Posts Taggati ‘volontariato e cooperazione’

San Lorenzo Dorsino, Ugo Rossi: “Atti da condannare con fermezza”

Comunicato 692 del 10/04/2018

A seguito dell’intimidazione, il no a chi esaspera i toni

“Condanniamo con fermezza questo vile atto intimidatorio e rilanciamo il nostro impegno per cercare, tutti insieme, al di là delle diverse posizioni, di svelenire il clima politico, fomentato da chi vuole solo esasperare i toni”. Con queste parole il presidente della Provincia, Ugo Rossi, condanna l’attentato incendiario che ha colpito, nella notte fra domenica e lunedì, la porta della struttura che dovrà accogliere alcuni richiedenti asilo, nel paese di San Lorenzo Dorsino.

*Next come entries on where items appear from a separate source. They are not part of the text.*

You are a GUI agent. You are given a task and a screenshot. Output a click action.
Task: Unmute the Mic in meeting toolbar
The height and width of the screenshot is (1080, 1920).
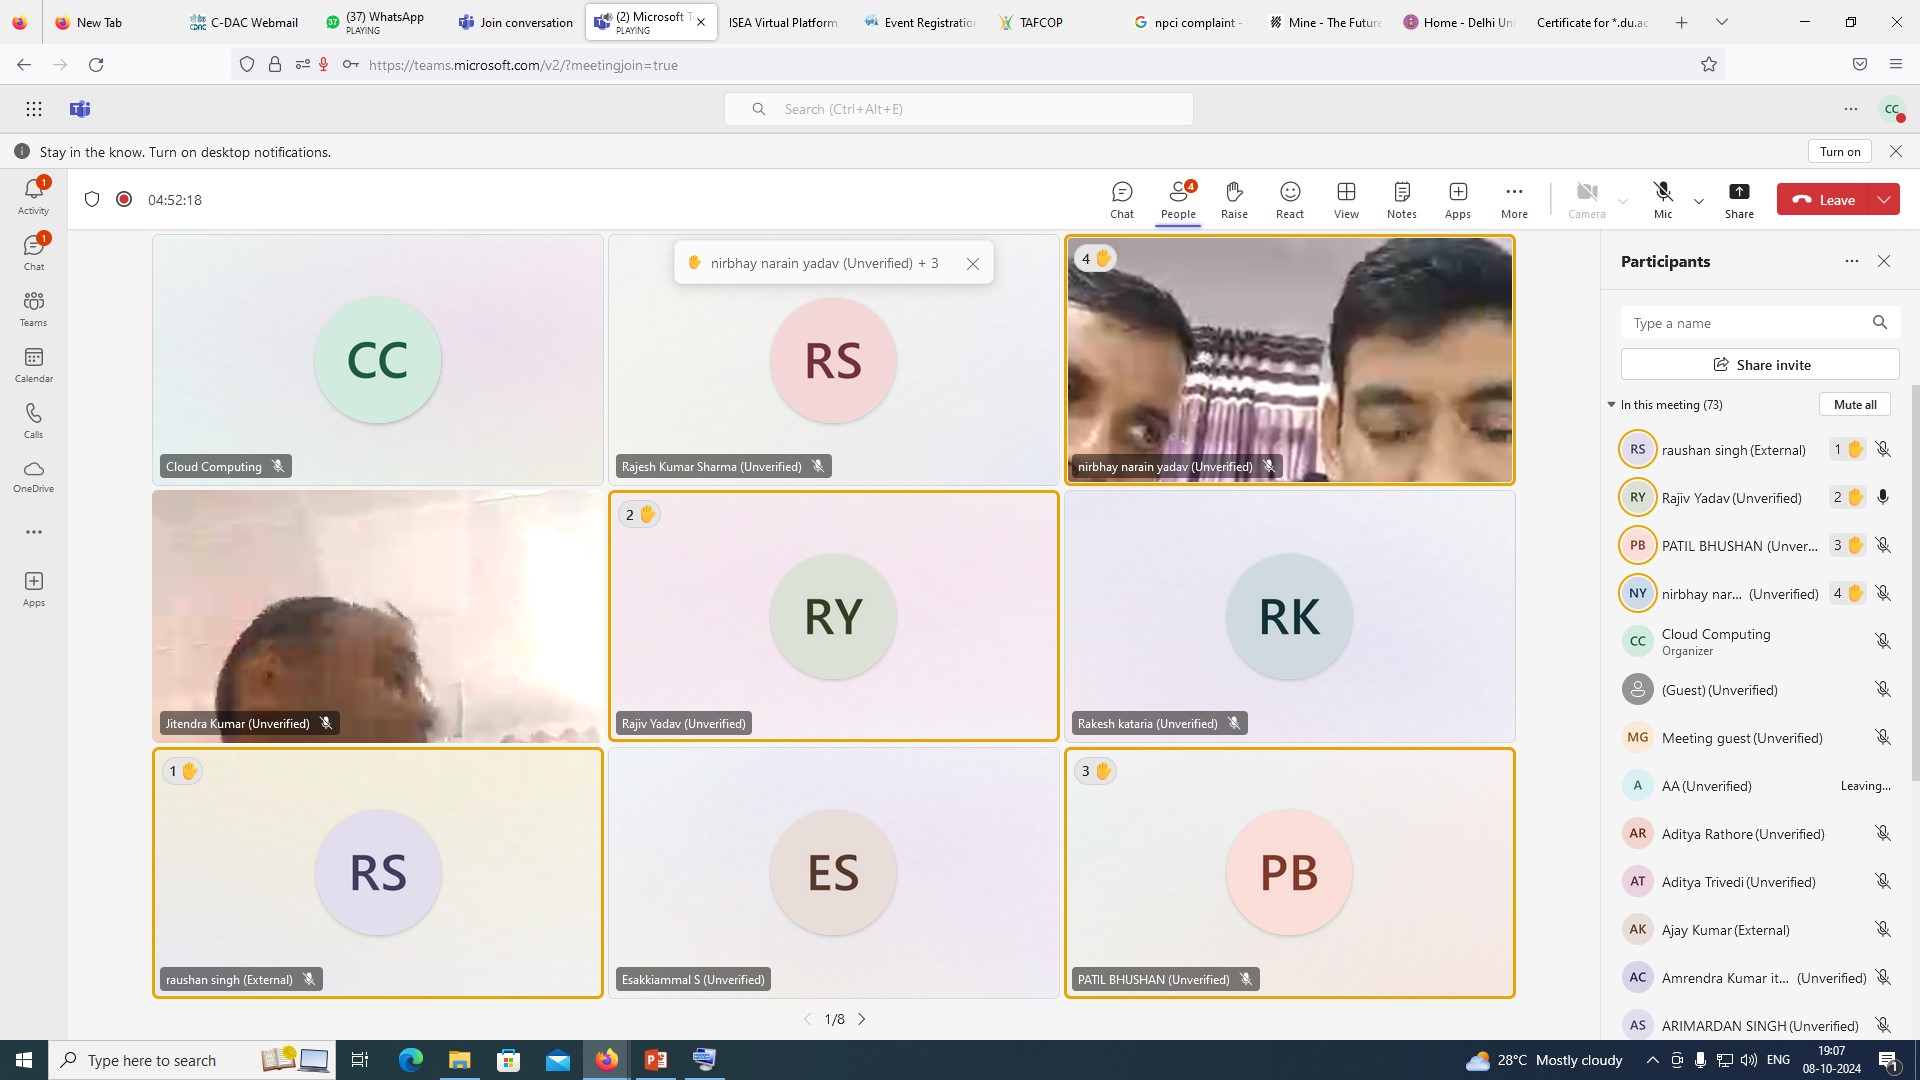[1663, 199]
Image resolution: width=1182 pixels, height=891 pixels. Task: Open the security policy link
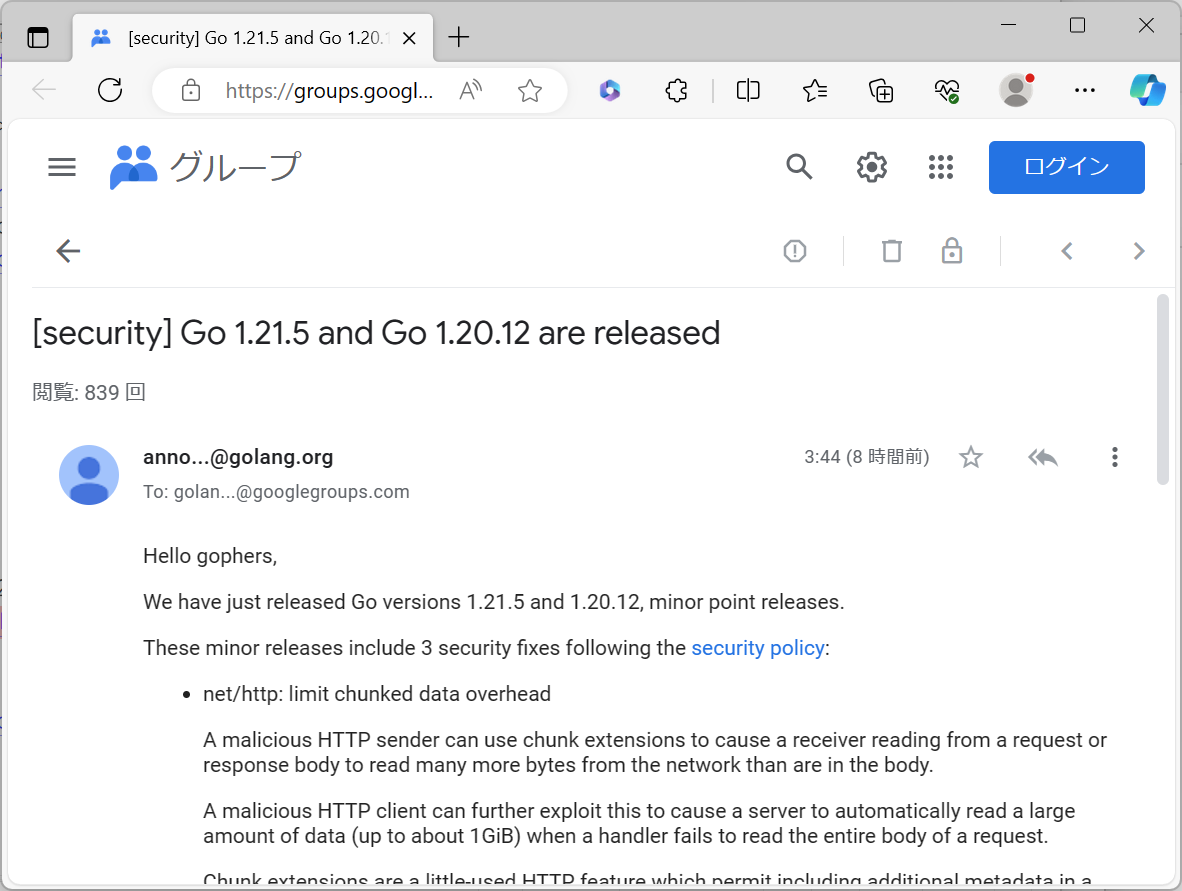757,648
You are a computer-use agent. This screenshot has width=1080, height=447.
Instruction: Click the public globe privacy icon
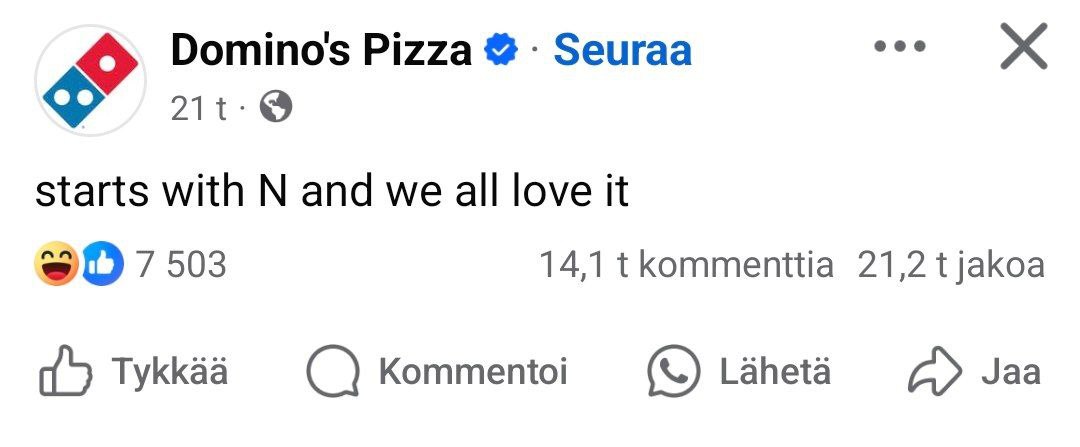click(x=275, y=108)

Nel primo pomeriggio il presidente Rossi ha telefonato al sindaco, Albino Dellaidotti, condividendo con lui il rifiuto di atti di questo tipo ed esprimendogli la solidarietà dell’Amministrazione provinciale e la disponibilità ad un incontro finalizzato ad approfondire le dinamiche gestionali dell’accoglienza. “Anche il Trentino, sta facendo la sua parte per gestire il fenomeno migratorio – ha detto Rossi – e fino ad oggi non ci sono stati particolari problemi con i cittadini dei paesi interessati all’accoglienza. Questo anche grazie al fatto che le istituzioni dell’Autonomia, il mondo del volontariato e le reti sociali, stanno lavorando in maniera unitaria e con senso di responsabilità”.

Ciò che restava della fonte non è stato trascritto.